_RECORDS TO PROCESS_:
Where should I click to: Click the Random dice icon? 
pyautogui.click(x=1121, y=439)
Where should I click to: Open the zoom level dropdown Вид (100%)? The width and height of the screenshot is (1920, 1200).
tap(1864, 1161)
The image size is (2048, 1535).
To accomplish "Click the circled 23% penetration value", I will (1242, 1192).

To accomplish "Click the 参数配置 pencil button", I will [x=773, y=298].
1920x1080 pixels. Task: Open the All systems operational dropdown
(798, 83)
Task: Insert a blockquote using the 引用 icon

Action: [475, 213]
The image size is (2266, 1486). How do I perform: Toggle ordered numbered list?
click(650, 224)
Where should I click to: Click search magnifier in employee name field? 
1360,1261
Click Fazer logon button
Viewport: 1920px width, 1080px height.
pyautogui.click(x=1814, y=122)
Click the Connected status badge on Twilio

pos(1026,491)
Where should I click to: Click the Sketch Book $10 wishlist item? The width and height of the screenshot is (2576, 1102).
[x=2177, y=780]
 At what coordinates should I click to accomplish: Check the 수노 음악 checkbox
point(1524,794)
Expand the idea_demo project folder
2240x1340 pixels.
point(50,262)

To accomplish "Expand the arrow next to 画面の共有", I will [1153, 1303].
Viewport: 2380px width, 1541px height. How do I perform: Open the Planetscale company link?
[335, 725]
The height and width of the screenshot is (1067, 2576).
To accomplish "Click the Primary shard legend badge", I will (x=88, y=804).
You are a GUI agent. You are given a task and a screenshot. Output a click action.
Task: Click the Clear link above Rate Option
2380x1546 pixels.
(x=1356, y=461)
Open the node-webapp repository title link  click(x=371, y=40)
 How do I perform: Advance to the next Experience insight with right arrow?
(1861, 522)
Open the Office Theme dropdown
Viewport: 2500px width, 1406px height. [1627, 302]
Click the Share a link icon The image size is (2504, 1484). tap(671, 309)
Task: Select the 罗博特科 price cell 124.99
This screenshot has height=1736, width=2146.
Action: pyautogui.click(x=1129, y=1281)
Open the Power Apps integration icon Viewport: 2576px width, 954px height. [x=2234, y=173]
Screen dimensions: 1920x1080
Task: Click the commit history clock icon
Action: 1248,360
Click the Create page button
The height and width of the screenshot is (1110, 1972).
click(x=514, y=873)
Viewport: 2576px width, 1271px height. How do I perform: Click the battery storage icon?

_WORK REQUIRED_: Nothing but a number should be given: how many lines in the listing hold the word "will".

_YOUR SOLUTION_: 4